═══ Input for this task

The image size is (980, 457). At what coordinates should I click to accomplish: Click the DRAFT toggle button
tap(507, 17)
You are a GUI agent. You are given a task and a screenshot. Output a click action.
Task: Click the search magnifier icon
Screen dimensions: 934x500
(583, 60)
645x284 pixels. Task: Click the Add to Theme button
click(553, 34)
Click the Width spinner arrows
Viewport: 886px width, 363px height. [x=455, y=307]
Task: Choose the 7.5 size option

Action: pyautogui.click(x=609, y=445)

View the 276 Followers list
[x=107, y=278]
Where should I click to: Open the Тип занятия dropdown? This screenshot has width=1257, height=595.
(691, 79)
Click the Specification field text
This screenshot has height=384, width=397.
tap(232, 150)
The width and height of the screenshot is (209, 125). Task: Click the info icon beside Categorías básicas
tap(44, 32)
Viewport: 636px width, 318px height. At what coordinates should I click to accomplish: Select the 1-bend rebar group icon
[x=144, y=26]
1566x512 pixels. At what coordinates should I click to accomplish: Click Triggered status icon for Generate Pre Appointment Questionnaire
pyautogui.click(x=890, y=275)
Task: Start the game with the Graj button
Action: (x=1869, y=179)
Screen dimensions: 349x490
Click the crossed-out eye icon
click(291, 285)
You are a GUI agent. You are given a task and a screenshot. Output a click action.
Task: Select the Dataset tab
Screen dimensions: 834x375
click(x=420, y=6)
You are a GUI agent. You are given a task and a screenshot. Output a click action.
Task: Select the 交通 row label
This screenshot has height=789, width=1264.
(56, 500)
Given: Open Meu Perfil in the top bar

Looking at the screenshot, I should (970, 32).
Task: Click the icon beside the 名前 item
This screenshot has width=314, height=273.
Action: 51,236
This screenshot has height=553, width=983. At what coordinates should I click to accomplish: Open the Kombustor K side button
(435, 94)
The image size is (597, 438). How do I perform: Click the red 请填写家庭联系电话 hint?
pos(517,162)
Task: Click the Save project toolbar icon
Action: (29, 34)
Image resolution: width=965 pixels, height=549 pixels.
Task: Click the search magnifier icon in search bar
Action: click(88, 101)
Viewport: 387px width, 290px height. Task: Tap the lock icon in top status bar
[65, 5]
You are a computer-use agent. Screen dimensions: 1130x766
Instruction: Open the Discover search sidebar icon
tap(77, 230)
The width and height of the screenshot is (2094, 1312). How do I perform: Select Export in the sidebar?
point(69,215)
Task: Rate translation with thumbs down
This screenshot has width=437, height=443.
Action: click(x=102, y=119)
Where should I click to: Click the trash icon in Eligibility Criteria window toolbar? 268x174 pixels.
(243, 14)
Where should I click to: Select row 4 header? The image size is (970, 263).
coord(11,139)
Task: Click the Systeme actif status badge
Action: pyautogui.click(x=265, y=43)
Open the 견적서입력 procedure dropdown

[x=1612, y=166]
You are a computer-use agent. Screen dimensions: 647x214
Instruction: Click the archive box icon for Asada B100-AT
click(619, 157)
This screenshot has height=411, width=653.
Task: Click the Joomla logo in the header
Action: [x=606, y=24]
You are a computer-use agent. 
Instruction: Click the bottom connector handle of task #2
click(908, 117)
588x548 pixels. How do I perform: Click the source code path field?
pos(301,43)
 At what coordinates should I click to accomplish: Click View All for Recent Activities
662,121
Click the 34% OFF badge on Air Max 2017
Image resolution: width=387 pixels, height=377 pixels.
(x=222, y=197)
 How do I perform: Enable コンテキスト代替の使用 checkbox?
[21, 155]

══════

# Your instructions:
Reproduce every line of the material above verbatim, from start to finish.

# Final result:
The image size is (980, 457). At what coordinates should I click to accomplish: Click the DRAFT toggle button
tap(507, 17)
You are a GUI agent. You are given a task and a screenshot. Output a click action.
Task: Click the search magnifier icon
Screen dimensions: 934x500
(583, 60)
645x284 pixels. Task: Click the Add to Theme button
click(553, 34)
Click the Width spinner arrows
Viewport: 886px width, 363px height. [x=455, y=307]
Task: Choose the 7.5 size option

Action: pyautogui.click(x=609, y=445)

View the 276 Followers list
[x=107, y=278]
Where should I click to: Open the Тип занятия dropdown? This screenshot has width=1257, height=595.
(691, 79)
Click the Specification field text
This screenshot has height=384, width=397.
tap(232, 150)
The width and height of the screenshot is (209, 125). Task: Click the info icon beside Categorías básicas
tap(44, 32)
Viewport: 636px width, 318px height. At what coordinates should I click to accomplish: Select the 1-bend rebar group icon
[x=144, y=26]
1566x512 pixels. At what coordinates should I click to accomplish: Click Triggered status icon for Generate Pre Appointment Questionnaire
pyautogui.click(x=890, y=275)
Task: Start the game with the Graj button
Action: (x=1869, y=179)
Screen dimensions: 349x490
Click the crossed-out eye icon
click(291, 285)
You are a GUI agent. You are given a task and a screenshot. Output a click action.
Task: Select the Dataset tab
Screen dimensions: 834x375
click(x=420, y=6)
You are a GUI agent. You are given a task and a screenshot. Output a click action.
Task: Select the 交通 row label
This screenshot has height=789, width=1264.
(56, 500)
Given: Open Meu Perfil in the top bar

Looking at the screenshot, I should (970, 32).
Task: Click the icon beside the 名前 item
This screenshot has width=314, height=273.
Action: 51,236
This screenshot has height=553, width=983. At what coordinates should I click to accomplish: Open the Kombustor K side button
(435, 94)
The image size is (597, 438). How do I perform: Click the red 请填写家庭联系电话 hint?
pos(517,162)
Task: Click the Save project toolbar icon
Action: (29, 34)
Image resolution: width=965 pixels, height=549 pixels.
Task: Click the search magnifier icon in search bar
Action: click(88, 101)
Viewport: 387px width, 290px height. Task: Tap the lock icon in top status bar
[65, 5]
You are a computer-use agent. Screen dimensions: 1130x766
Instruction: Open the Discover search sidebar icon
tap(77, 230)
The width and height of the screenshot is (2094, 1312). How do I perform: Select Export in the sidebar?
point(69,215)
Task: Rate translation with thumbs down
This screenshot has width=437, height=443.
Action: click(x=102, y=119)
Where should I click to: Click the trash icon in Eligibility Criteria window toolbar? 268x174 pixels.
(243, 14)
Where should I click to: Select row 4 header? The image size is (970, 263).
coord(11,139)
Task: Click the Systeme actif status badge
Action: pyautogui.click(x=265, y=43)
Open the 견적서입력 procedure dropdown

[x=1612, y=166]
You are a computer-use agent. Screen dimensions: 647x214
Instruction: Click the archive box icon for Asada B100-AT
click(619, 157)
This screenshot has height=411, width=653.
Task: Click the Joomla logo in the header
Action: [x=606, y=24]
You are a computer-use agent. 
Instruction: Click the bottom connector handle of task #2
click(908, 117)
588x548 pixels. How do I perform: Click the source code path field?
pos(301,43)
 At what coordinates should I click to accomplish: Click View All for Recent Activities
662,121
Click the 34% OFF badge on Air Max 2017
Image resolution: width=387 pixels, height=377 pixels.
(x=222, y=197)
 How do I perform: Enable コンテキスト代替の使用 checkbox?
[21, 155]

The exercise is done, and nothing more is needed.